M.L. On a beau avoir le plus beau plan, il faut le mettre à exécution et jusqu’à maintenant, je suis déçu. On en est au même point qu’il y a deux ans. La première fois que l’Assemblée Nationale se penchait sur ce sujet, c’était en 2008. Pendant la commission parlementaire, on s’est rendu compte de l’ignorance des ministères sur la problématique de l’itinérance.

Il y a eu des investissements pour les refuges et de l’argent, il en faut. Mais il faut aussi adapter localement les services publics à cette situation-là. Je ne demande pas à bouleverser toute la structure. Par exemple, beaucoup de gens ont mis en lumière le fait que des jeunes sous la responsabilité en centre de jeunesse en sortent dès 18 ans. Y a-t-il eu des avancements ? Pas à ma connaissance.
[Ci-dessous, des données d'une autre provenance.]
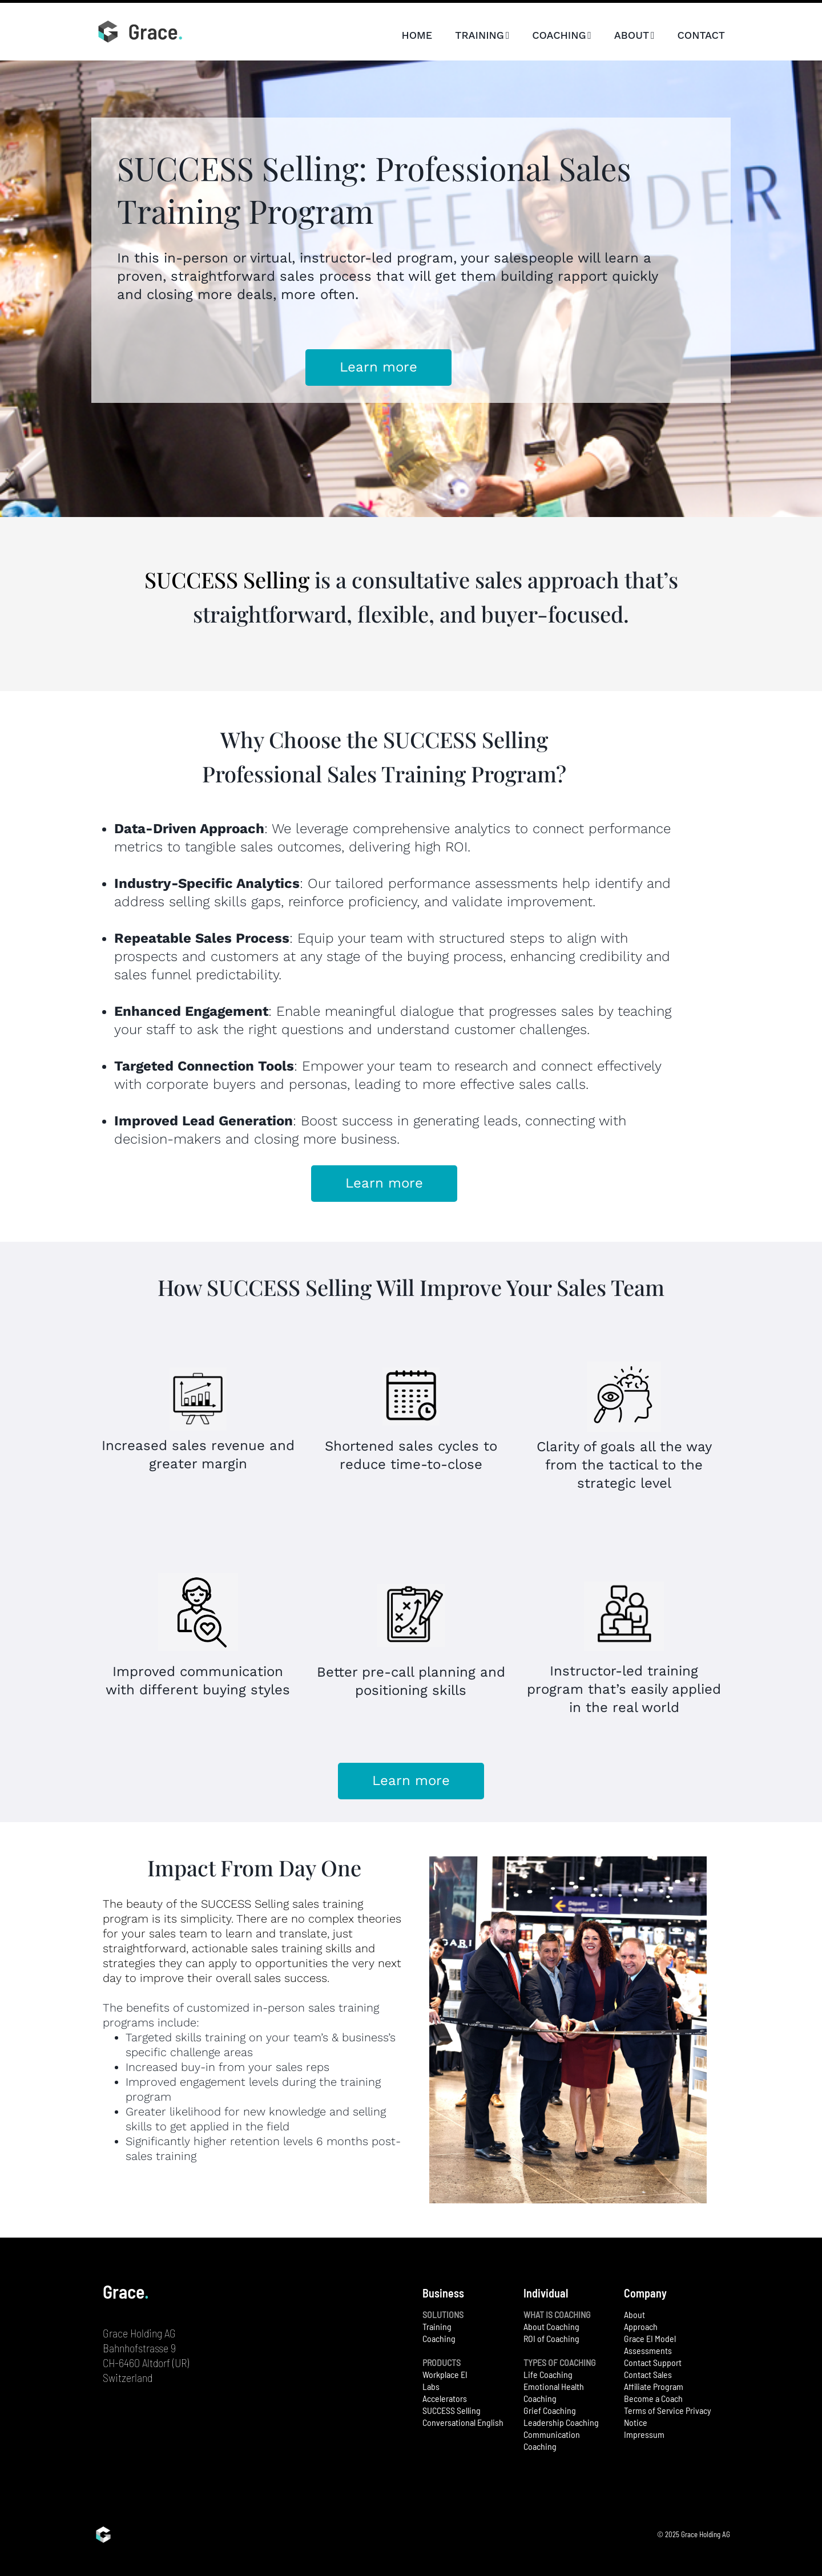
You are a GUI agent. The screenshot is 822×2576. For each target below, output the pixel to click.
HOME (416, 35)
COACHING (561, 35)
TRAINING (482, 35)
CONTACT (701, 35)
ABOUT (634, 35)
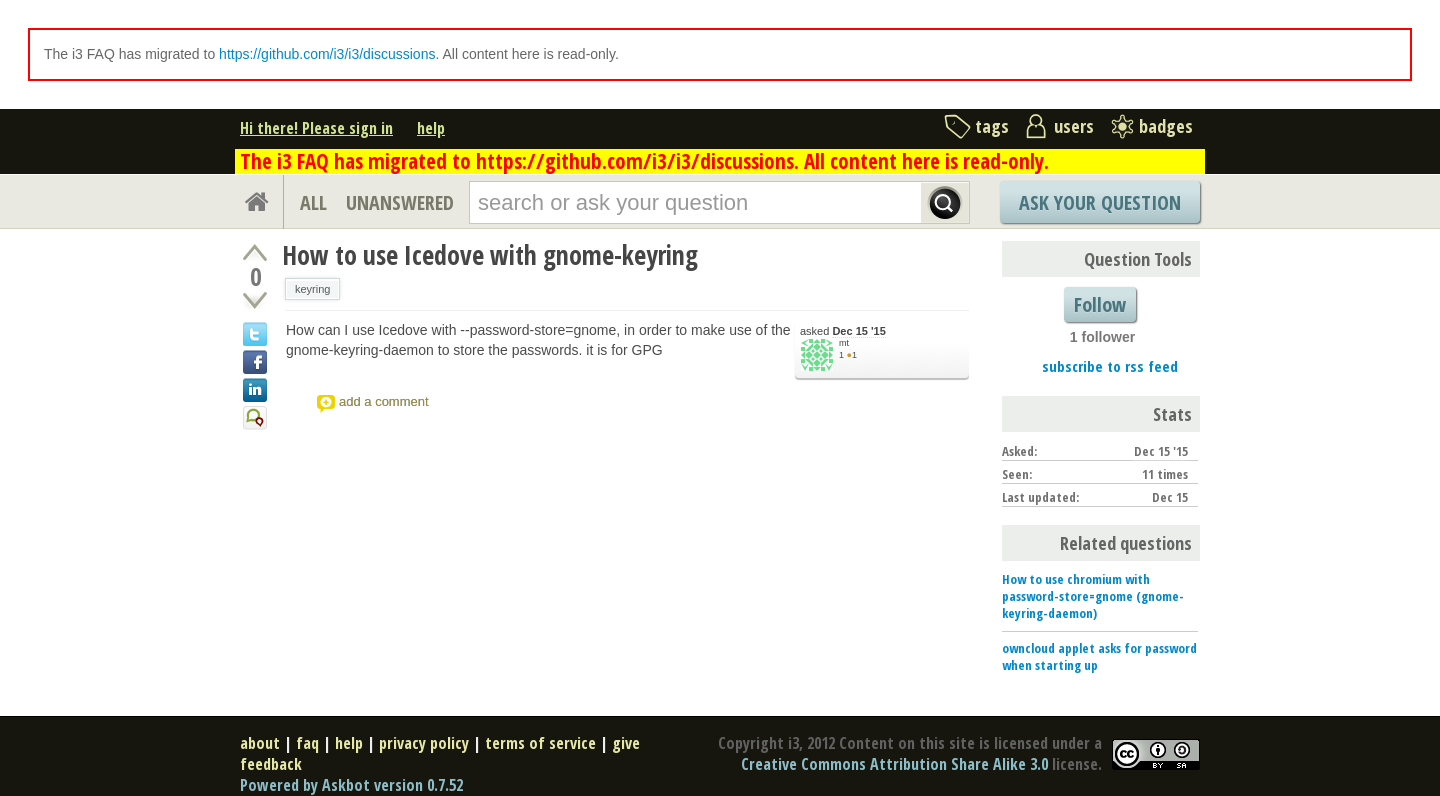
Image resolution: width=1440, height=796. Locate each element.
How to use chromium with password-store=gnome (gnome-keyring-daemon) (1093, 596)
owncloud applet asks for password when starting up (1099, 656)
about (260, 743)
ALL (313, 202)
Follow (1100, 304)
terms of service (540, 743)
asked (843, 331)
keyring (312, 289)
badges (1166, 126)
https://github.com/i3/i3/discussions (327, 54)
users (1074, 126)
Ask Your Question (1100, 202)
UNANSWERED (400, 202)
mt (844, 343)
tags (992, 126)
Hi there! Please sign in (316, 128)
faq (307, 743)
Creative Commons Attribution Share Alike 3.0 (894, 764)
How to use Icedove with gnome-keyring (490, 255)
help (431, 128)
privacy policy (424, 743)
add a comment (384, 401)
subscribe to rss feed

Il va falloir mettre la pression sur le gouvernement et lui rappeler ses responsabilités, car c’est sa responsabilité et notre pression s’effiloche.

ÊtreMag. Faut-il davantage de policiers dans le quartier ?

M.L. S’il faut plus de policiers pour arrêter les criminels et les revendeurs de drogue qui profitent de cette situation complexe, j’en suis. J’aimerais que l’on intervienne massivement de telle sorte que les réseaux ne puissent pas se réorganiser à nouveau. Mais quand quelqu’un est en crise, en overdose, ce n’est pas un travail pour un policier. Il faut des interventions adaptées, des équipes de terrain pour intervenir dans les endroits chauds, pour s’occuper de ces gens-là.